§ **Stated exercise**:
Can you repeat the material word for word, starting at the line containing "You are a computer-use" and ending at the line containing "(x=768, y=234)"?

§ **Dataset excerpts**:

▬▬▬▬▬▬

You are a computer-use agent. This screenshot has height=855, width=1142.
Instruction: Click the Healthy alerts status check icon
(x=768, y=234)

▬▬▬▬▬▬

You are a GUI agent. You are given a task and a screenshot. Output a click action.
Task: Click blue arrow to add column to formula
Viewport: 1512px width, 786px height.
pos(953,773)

▬▬▬▬▬▬

§ **Expected answer**:
You are a computer-use agent. This screenshot has height=855, width=1142.
Instruction: Click the Healthy alerts status check icon
(x=768, y=234)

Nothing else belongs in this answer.